According to basin modeling results, Middle Jurassic source rocks are highly mature (Ro values in the range 1.2–1.9%) in the east margin of the Mesopotamian Basin and decrease systematically westward to about 0.6% Ro. At present, most of these source rocks reached or exceeded peak oil generation (Pitman et al. 2004). Oil generation started in the Late Cretaceous and was completed in the Late Paleogene (Pitman et al. 2004). Unfortunately, there are no published data on characteristics of the Middle Jurassic source rocks in southern Iraq. Based on the C28/C29 sterane ratio, the Sargelu Formation considered the source rock in the Halfaya, Amara, and Noor oilfields (Al-Ameri et al. 2014; Hasan and Al-Dulaimi. 2017; Abdula 2020). The Sargelu Formation is one of the most important source rocks in northern Iraq (Al-Ameri et al. 2013; Abdula 2015; Sachsenhofer et al. 2015; Alkhafaji et al. 2020, 2021; Alkhafaji 2021). As discussed above, these oils are mid-mature and the Sargleu Formation is highly mature in the Mesopotamian Basin. In addition, the deepest oil reservoir in the Halfaya Oilfield is the Yamama Formation, which directly overlies the Sulaiy Formation. Therefore, the Yamama Formation overlies a thick interval represented by the Najmah, Gotnia, and Sulaiy formations (> 1000 m). The interval between the two formations consists of about 820 m of evaporites (Gotnia) and carbonates (Najmah), which limits mixing of oils generated from the Sulaiy and Sargelu source rocks.

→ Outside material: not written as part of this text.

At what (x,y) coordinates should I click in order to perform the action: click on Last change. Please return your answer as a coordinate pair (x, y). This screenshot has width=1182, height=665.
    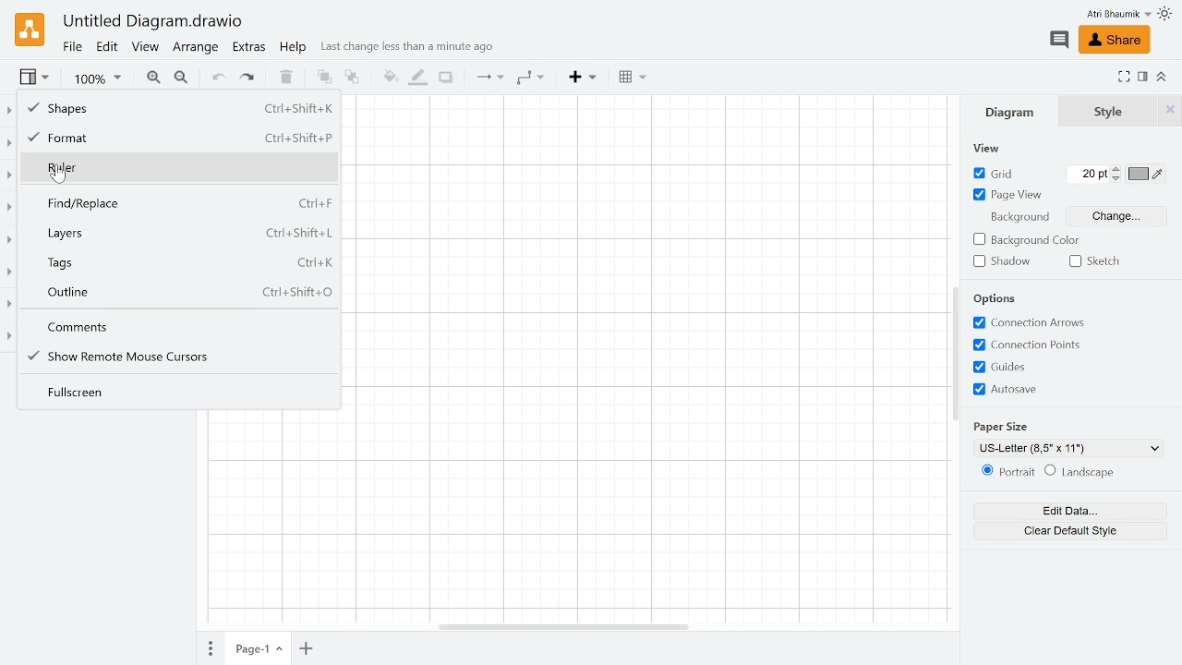
    Looking at the image, I should click on (412, 49).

Migration of oils from the Jurassic source rocks to Cretaceous reservoirs was dominantly vertical, and therefore, oil fields in the Mesopotamian Basin are located directly over the area of petroleum charge. Lateral migration is generally updip from east to west, but complex facies relations limited the lateral migration to short distances (Pitman et al. 2004). The Najmah Formation has good reservoir characteristics in southern and central Iraq (Sadooni 1997). Therefore, if the generated and expelled oils from the Sargelu Formation migrated vertically, then they should be reservoired, at least partly, in the Najmah Formation. According to Al-Ameri et al. (2014), the Najmah and Gotnia formations in the Halfaya oilfield lack oil shows. Moreover, Gotnia evaporites, which represent good seal rock in southern Iraq, are thick (402 m) in Halfaya Oilfield and have no fractures in the Basra area (Abeed et al. 2013). Therefore, these facts suggest that the Sagelu Formation is not the main source rock for the Halfaya, Noor, and Amara oilfields.

Conclusions

Oils from the Halfaya, Noor, and Amara oilfields belong to two oil families. These oil families may have originated from the same source rock, but with different organofacies. These oils and oils from the neighboring oilfields in southern Iraq were generated from similar facies, but with different depositional environment conditions. The most likely source rocks for the oils of this study are the Upper Jurassic-Cretaceous Sulaiy, Yamama, and Zubair formations. Therefore, extensive studies about the depositional environment condition, facies, and organofacies changes of the source rocks in the Mesopotamian Basin are recommended.